TEXTE FOURNI:
▬▬▬

Le vieillissement des agents, particulièrement marqué chez les fonctionnaires territoriaux (40% d'entre eux ont plus de 50 ans) constitue une autre source de problèmes liés à la santé. La gestion des ressources humaines a insuffisamment pris en compte cette évolution, déplore la mission.
Globalement, les employeurs ne sont pas au rendez-vous des défis qui sont posés en matière de santé et sécurité au travail. Seulement 35 % des collectivités, représentant les trois quarts des agents territoriaux, ont mis en place un document unique répertoriant les risques professionnels, en dépit de son caractère obligatoire. Certes, des employeurs publics ont pris conscience de l'importance de prévenir les risques. Mais lorsqu'ils veulent recruter un médecin du travail, ils n'y parviennent pas toujours. Il y a bien pénurie de médecins du travail, dont les effectifs ont baissé de 31% entre 2005 et 2014. Le secteur public "n’est pas en mesure, aujourd'hui, d’offrir un cadre d’emploi et des niveaux de rémunération attractifs" face à un secteur privé, qui lui aussi peine à recruter des médecins du travail, diagnostique la mission. Qui préconise de mutualiser les actions entre secteur public et privé.
Plus globalement, pour parvenir à plus d'"efficacité" et d'"équité", la députée et ses collègues recommandent de renforcer la "gouvernance" de la politique de santé et sécurité au travail dans la fonction publique. La mise en place d'une délégation interministérielle dédiée leur paraît prioritaire. Ils jugent également indispensables les mutualisations et les synergies entre les acteurs, notamment pour améliorer l'offre. Ils suggèrent pour cela de soutenir les initiatives qui ont déjà été prises. Comme celle qui, dans la Nièvre, place le centre de gestion de la fonction publique territoriale en position de proposer ses services aux collectivités, ainsi qu'aux services de l'Etat et aux établissements hospitaliers.
La mission souligne l'importance d'"une ambition politique forte". Si les employeurs ne répondent pas présents en matière de prévention de la santé et de la sécurité, il convient de les inciter par le jeu des dotations, suggère-t-elle. Pour favoriser le maintien dans l'emploi, il est préconisé d'"anticiper les parcours professionnels de fin de carrière". La mission insiste aussi sur la nécessité de développer les équipes pluridisciplinaires et de renforcer le rôle des infirmiers et infirmières (notamment pour faire face à la pénurie de médecins). Elle conseille aussi d'"investir pour améliorer les conditions de travail des agents". Toutes ces actions passent par "un effort financier", soulignent les auteurs du rapport.
La mission recommande de renforcer l'appui territorial aux agents et employeurs, avec une offre de suivi individuel et une cellule de prévention et de lutte contre les risques psychosociaux. On relèvera aussi la proposition visant à mettre en place "un plan de lutte contre les violences envers les agents du service public". Il comprendrait à la fois un volet sensibilisation (communication) et un volet répression (sanctions).
Elle préconise enfin de rendre obligatoire pour tout projet de transformation concernant la fonction publique. Selon Charlotte Lecocq, le gouvernement a prévu de traiter certains des sujets abordés par son rapport par le biais d'ordonnances à la Loi de transformation de la fonction publique "à l'automne ou au début 2020".
Pour faire de la prévention dans la fonction publique "une priorité", la mission recommande que soit engagé un plan dédié. Le Premier ministre a d'ores et déjà retenu cette proposition. Dans un communiqué, il annonce avoir chargé le secrétaire d'Etat Olivier Dussopt de la préparation d'un plan pour la période 2020-2024. Ce dernier devant permettre de définir "les objectifs à atteindre", "l'organisation de la politique de santé et de sécurité au travail" ainsi que "le rôle et les moyens dévolus aux acteurs".

▬▬▬

DONNÉES ÉTUDIÉES:
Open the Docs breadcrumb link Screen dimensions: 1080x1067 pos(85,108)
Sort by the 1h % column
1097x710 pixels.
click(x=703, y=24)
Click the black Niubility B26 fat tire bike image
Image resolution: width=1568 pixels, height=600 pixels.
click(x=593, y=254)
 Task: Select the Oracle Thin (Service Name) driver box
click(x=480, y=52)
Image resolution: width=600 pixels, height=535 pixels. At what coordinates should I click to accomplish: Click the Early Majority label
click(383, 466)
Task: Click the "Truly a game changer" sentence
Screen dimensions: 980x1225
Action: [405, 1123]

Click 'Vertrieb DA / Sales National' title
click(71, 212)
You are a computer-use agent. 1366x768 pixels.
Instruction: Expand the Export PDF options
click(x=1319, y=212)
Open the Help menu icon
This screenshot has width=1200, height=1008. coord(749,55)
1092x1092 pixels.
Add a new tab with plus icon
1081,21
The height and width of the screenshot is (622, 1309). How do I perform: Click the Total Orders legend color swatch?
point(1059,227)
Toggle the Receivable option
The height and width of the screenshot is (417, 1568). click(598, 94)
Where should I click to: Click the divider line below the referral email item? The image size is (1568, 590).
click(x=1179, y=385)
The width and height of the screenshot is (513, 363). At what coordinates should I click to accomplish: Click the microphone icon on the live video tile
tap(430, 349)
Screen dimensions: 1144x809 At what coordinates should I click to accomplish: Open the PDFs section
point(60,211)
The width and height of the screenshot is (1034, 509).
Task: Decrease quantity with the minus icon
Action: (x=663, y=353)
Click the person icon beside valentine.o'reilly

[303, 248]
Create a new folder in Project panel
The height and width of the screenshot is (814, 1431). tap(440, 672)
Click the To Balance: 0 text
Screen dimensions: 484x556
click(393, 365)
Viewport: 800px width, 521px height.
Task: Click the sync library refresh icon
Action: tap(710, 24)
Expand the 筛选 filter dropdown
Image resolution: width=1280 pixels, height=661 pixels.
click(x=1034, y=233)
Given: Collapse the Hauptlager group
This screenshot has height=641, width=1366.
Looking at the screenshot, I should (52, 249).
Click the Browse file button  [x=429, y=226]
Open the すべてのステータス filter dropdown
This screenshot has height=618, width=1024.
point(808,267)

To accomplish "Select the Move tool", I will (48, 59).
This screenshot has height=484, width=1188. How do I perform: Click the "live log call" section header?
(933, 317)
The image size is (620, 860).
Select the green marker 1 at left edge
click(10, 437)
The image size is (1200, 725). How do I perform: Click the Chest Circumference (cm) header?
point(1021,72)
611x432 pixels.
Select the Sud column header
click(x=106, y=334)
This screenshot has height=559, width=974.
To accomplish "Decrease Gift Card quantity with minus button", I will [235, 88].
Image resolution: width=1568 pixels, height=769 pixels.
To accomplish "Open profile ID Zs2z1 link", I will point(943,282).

▬▬▬

À FAIRE:
• A. D'après le texte fourni, de combien les effectifs de médecins du travail ont-ils baissé entre 2005 et 2014 ?
• B. Indiquez si chacune de ces affirmations concorde avec le texte fourni, en citant les mots décisifs : (i) 40 % des fonctionnaires territoriaux ont plus de 50 ans ; (ii) le secteur privé n'a aucune difficulté à recruter des médecins du travail ; (iii) le plan confié à Olivier Dussopt porte sur la période 2020-2024.

RÉPONSES:
• A. Ils ont baissé de 31 %.

• B.
(i) Oui : « 40% d'entre eux ont plus de 50 ans ».
(ii) Non : « un secteur privé, qui lui aussi peine à recruter des médecins du travail ».
(iii) Oui : « la préparation d'un plan pour la période 2020-2024 ».